Ten aanzien van de zaak betreffende Stichting Woonvisie heeft verdachte het volgende verklaard:
“In deze zaak is het bedrag langzaam opgehoogd naar € 800.000. Uiteindelijk heb ik het bedrag afgedekt met een valse brief van de Raad van Arbitrage voor de Bouw in Utrecht. Ook dit geld is er niet meer.”

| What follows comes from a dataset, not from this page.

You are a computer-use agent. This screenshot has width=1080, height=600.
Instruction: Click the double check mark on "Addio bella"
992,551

Ten aanzien de zaak betreffende BL Huisvesting B.V. heeft verdachte het volgende verklaard:
“In dit dossier heb ik mevrouw [V] gevraagd twee valse brieven op te maken. In de brief werd BL Huisvesting gevraagd een bedrag van € 44.000 te betalen. Het bedrag is betaald.”

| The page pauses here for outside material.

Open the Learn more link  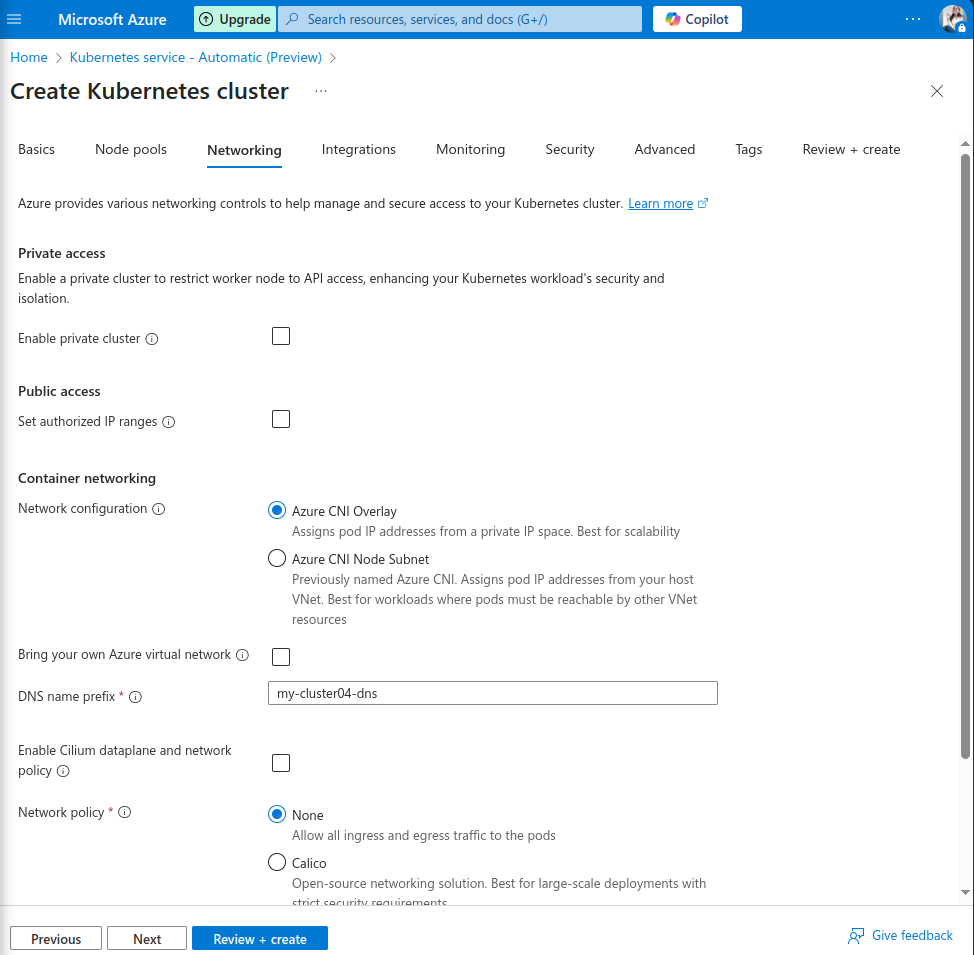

Verder heeft verdachte onder meer het volgende verklaard:
“Van het totale bedrag (€ 4 miljoen) heb ik veel dingen gekocht zoals kleding en sieraden. Ik heb vakanties betaald. Een boot gekocht. Ik heb er ook eerdere zekerheidstellingen van betaald. Het komt allemaal door privéproblemen. Het overlijden van mijn eerste partner in 1995, een 8-9 jaar durende stalking door de ex-vrouw van mijn huidige man. Ik heb boven op de 1e etage van mijn woning drie kamers die ik voor mijn man op slot hield.”
Nadat verdachte een brief aan BL Huisvesting van 12 maart 2012 betreffende advieswerkzaamheden Stab van € 24.230,55 werd getoond, verklaarde verdachte het volgende:56
“Ik heb dit bedrijf willekeurig uitgezocht en deze brieven gestuurd om aan geld te komen. Ik heb mevrouw [V] gevraagd de brieven op te maken. In deze zaak heeft mevrouw [V] op mijn verzoek een onderbouwing voor het bedrag van € 44.000 gemaakt.”
Op 12 juni 2012 heeft verdachte over de zaak betreffende Casade Woonstichting het volgende verklaard:57
“Ik had geen rekening voor derdengelden. Er werd een bedrag van € 750.000 voldaan. Later kwam er nog een tweede bedrag van € 450.000. De brief van de rechtbank Den Bosch van 27 juli 2010 over een depot van € 2,5 miljoen is een vals stuk. Het was opgemaakt om het bedrag van € 2,5 miljoen af te dekken en het diende om Casade zekerheid te geven. Mevrouw [V] heeft de brief op mijn verzoek gemaakt. Daarmee kwam de derde betaling van € 1,3 miljoen. De depotovereenkomst van 23 september 2010 heb ik gemaakt. De beschikking van de rechtbank Den Bosch van 8 februari 2012 inzake kosten van deskundigen is een vals stuk. De kosten van de drie deskundigen zijn verhoogd. Casade heeft de helft van deze bedragen betaald. Met de beschikking van de rechtbank Den Bosch van 24 augustus 2012 is hetzelfde gebeurd. Casade heeft de helft, € 185.000, voldaan.”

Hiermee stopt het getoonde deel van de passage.